O jornal Correio da Manhã escreve na sua edição de sexta-feira que a Autoridade Tributária está a apertar cada vez mais o cerco aos negócios do futebol tendo identificado em 2018 indícios de práticas de operações fraudulentas em várias transferências de jogadores, e que resultaram em propostas de correção de impostos no valor de quatro milhões de euros.

De acordo com um relatório de 2018 sobre o Combate à Fraude e Evasões Fiscais e Aduaneira a que o CM teve acesso, a Autoridade Tributária concluiu 30 processos de investigação administrativa a clubes, jogadores e agentes, dos quais resultaram propostas de correção de impostos no valor de cerca de quatro milhões de euros, e identificou indícios da prática de operações fraudulentas, cuja investigação está em segredo de justiça.

No referido relatório pode ler-se que, "durante o ano de 2018, continuou a acompanhar-se o setor do desporto, refletindo-se a preocupação por parte da Autoridade Tributária, nomeadamente no que respeita ao futebol profissional, dados os valores envolvidos nas transações de jogadores, respetivas comissões de intermediação e direitos de imagem."
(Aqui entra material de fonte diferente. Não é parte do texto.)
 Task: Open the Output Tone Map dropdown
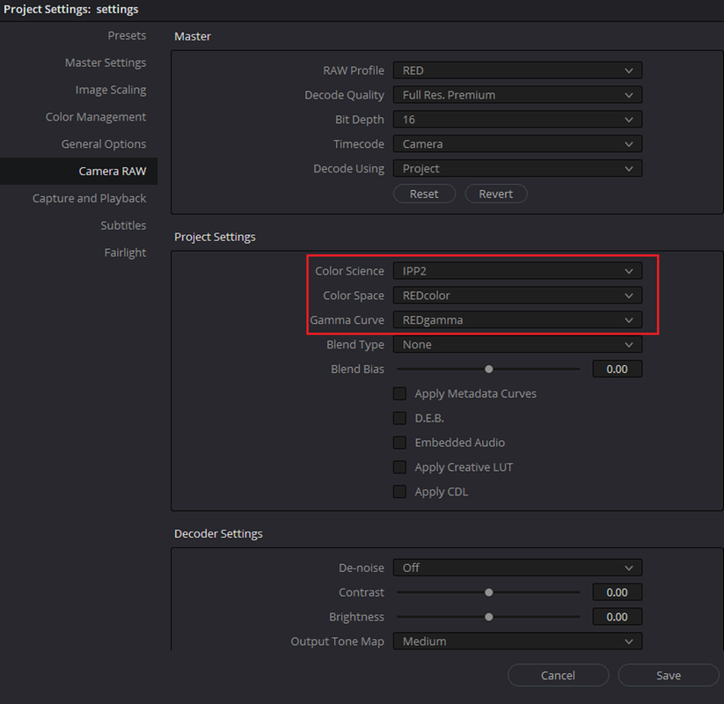coord(517,642)
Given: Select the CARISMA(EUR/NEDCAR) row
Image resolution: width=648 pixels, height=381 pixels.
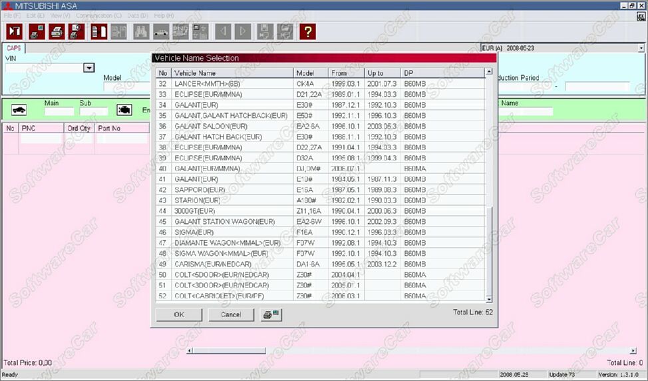Looking at the screenshot, I should click(x=320, y=264).
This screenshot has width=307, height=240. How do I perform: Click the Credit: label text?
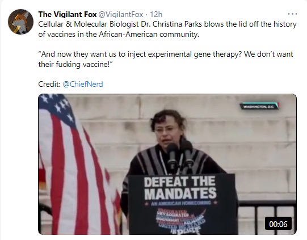[49, 84]
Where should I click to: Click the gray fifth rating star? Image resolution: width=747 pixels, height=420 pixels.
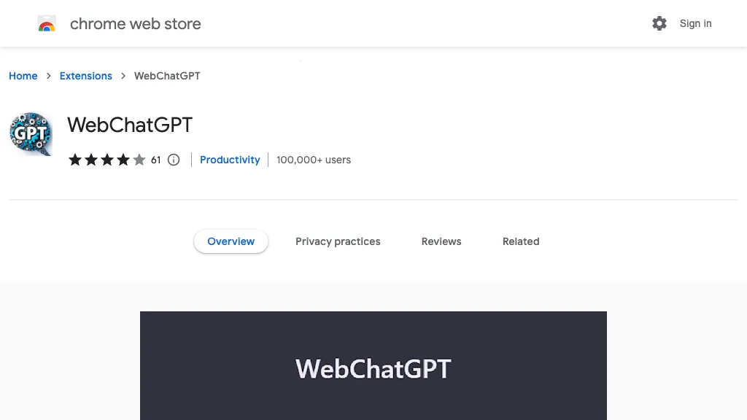click(139, 160)
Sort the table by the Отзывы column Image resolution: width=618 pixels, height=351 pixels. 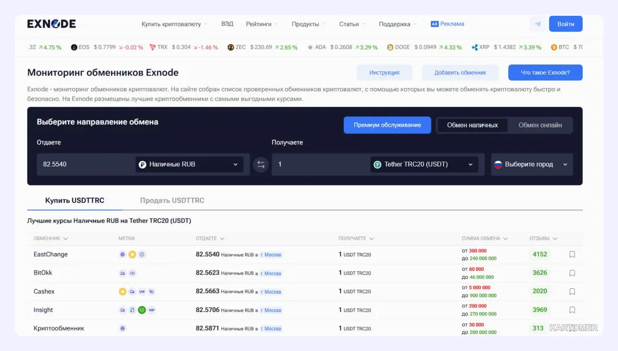click(543, 238)
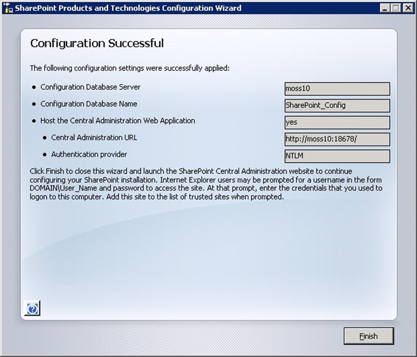Select the NTLM authentication provider field
The height and width of the screenshot is (357, 417).
pos(337,156)
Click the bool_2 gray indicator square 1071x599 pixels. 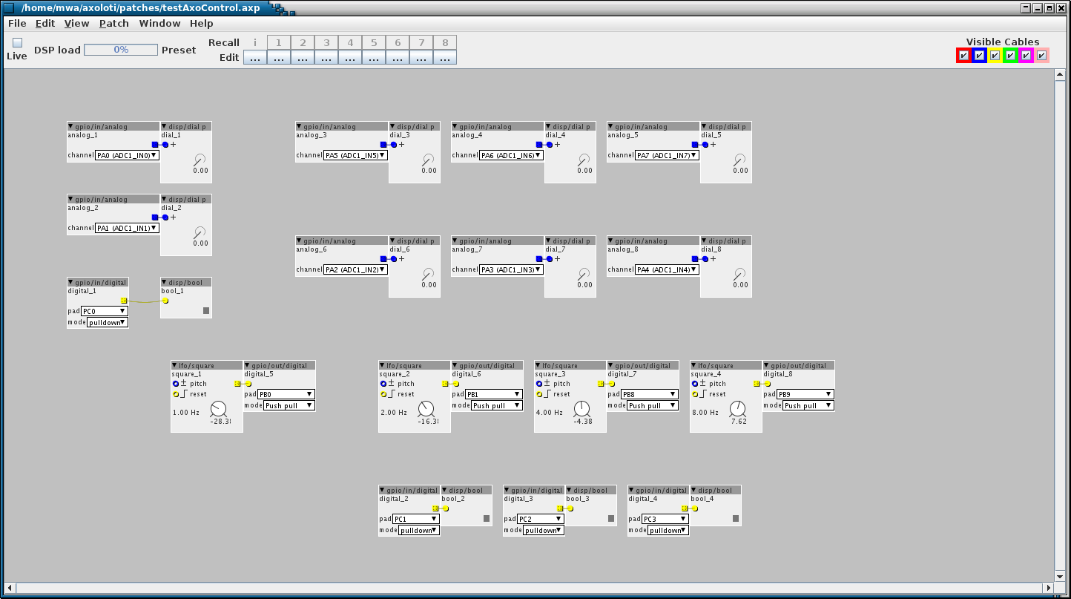coord(487,519)
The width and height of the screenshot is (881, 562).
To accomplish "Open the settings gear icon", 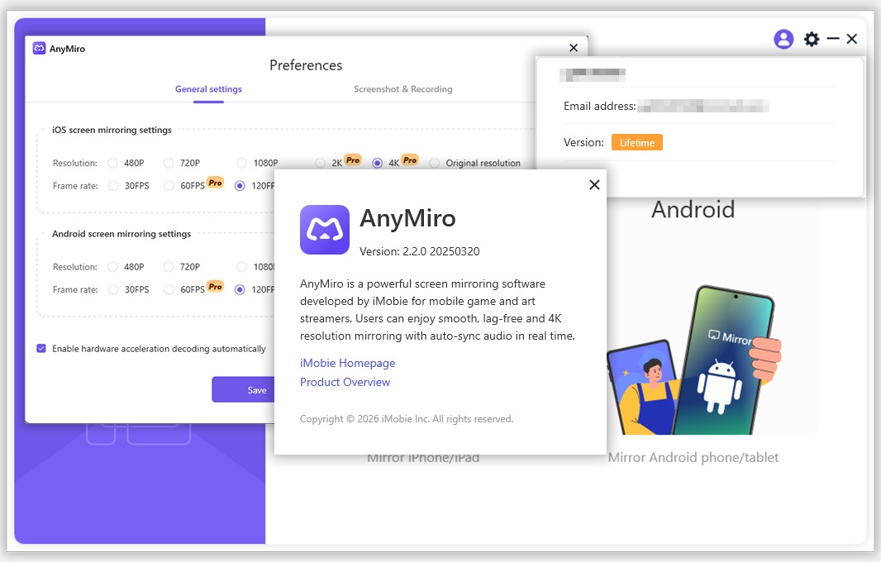I will pyautogui.click(x=812, y=39).
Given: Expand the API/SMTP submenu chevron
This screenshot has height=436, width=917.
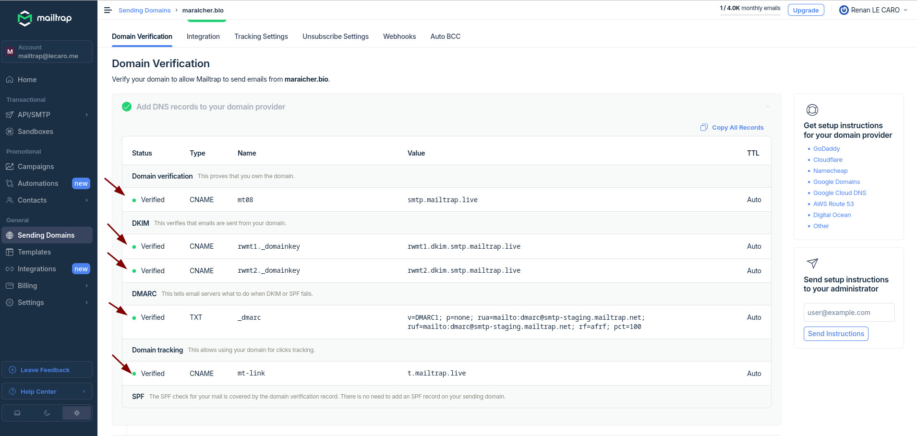Looking at the screenshot, I should (87, 115).
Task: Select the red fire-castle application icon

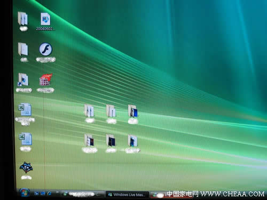Action: (x=45, y=79)

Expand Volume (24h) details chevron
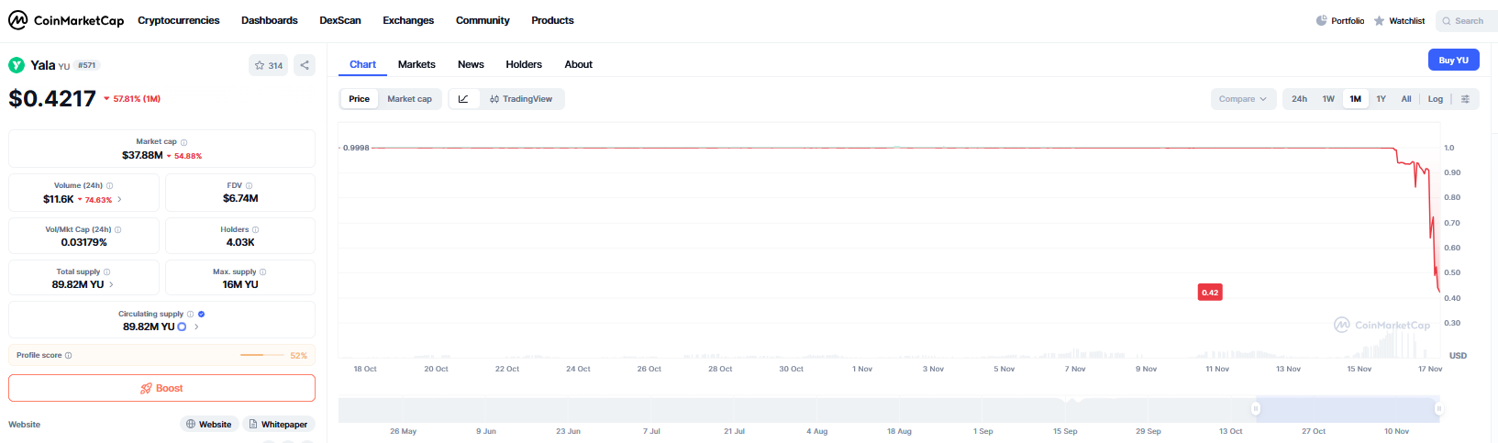coord(119,199)
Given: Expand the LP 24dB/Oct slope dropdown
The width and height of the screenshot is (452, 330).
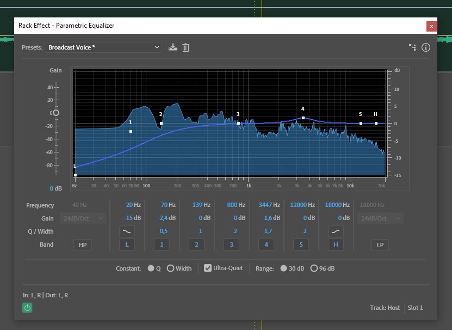Looking at the screenshot, I should tap(380, 218).
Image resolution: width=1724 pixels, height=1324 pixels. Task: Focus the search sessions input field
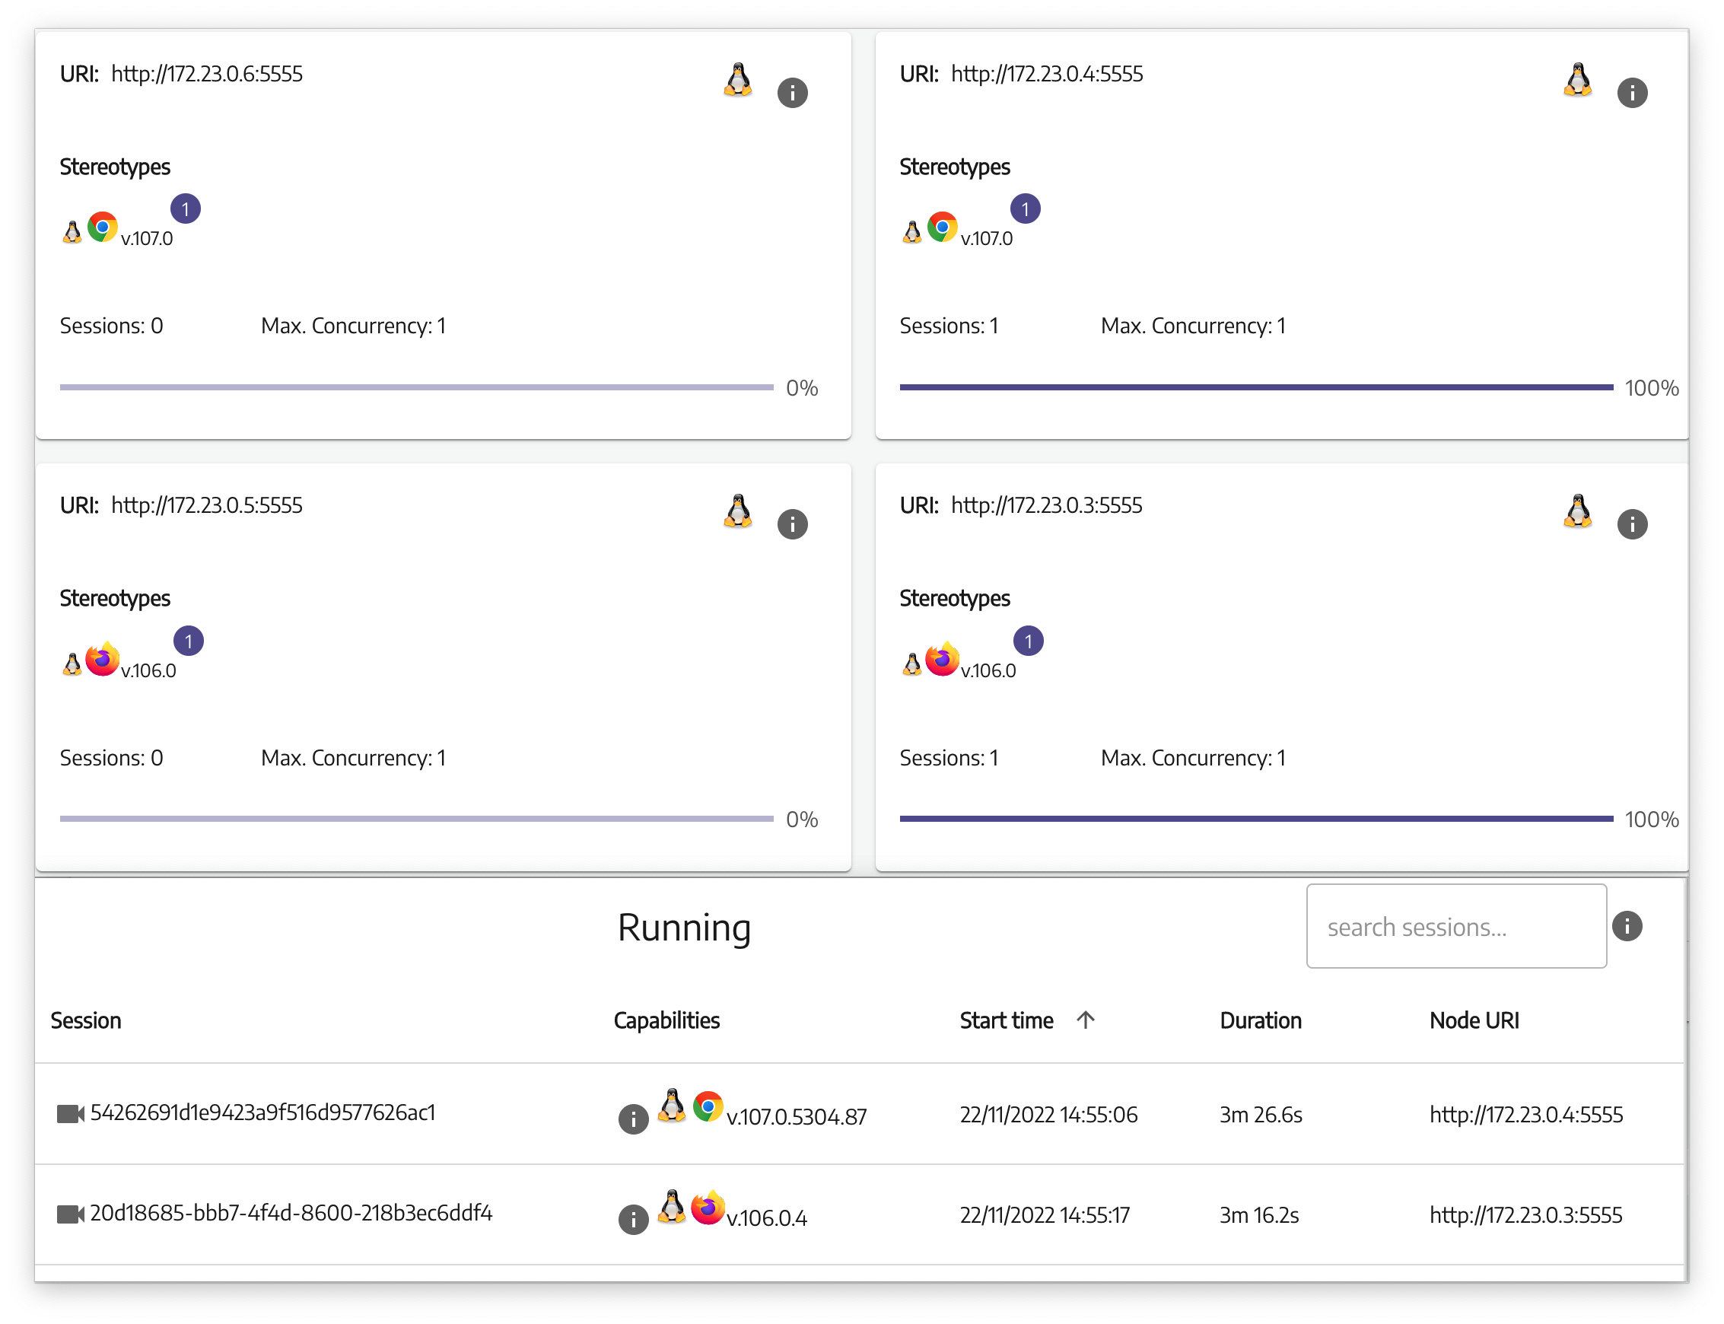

O mesmo jornal acrescenta que, com o início da investigação aos negócios do futebol em 2015, por parte da Inspeção Tributária e Aduaneira, foram instaurados 90 processos relativos a negócios que envolvem a contratação e transferência de jogadores e treinadores de futebol.

Dos 90 processos instaurados, 30 foram concluídos em 2018 e deram origem a propostas do Fisco de pagamentos adicionais de impostos, por parte dos envolvidos nesses negócios com a Autoridade Tributária a reclamar o pagamento de mais de 3,5 milhões de euros em IRC e mais 436 mil euros em IVA num total de cerca de 4 milhões de euros.

Os negócios com indícios da prática de operações fraudulentas foram enviados, por parte do Fisco, para o Ministério Público. As fraudes estão relacionadas com transferências e contratos de direitos de imagem de jogadores. Os negócios suspeitos estão a ser investigados pelo Departamento Central de Investigação e Ação Penal.

O Correio da Manhã acrescenta ainda que o Fisco contou com a colaboração de entidades de outros países para investigar os negócios do futebol profissional.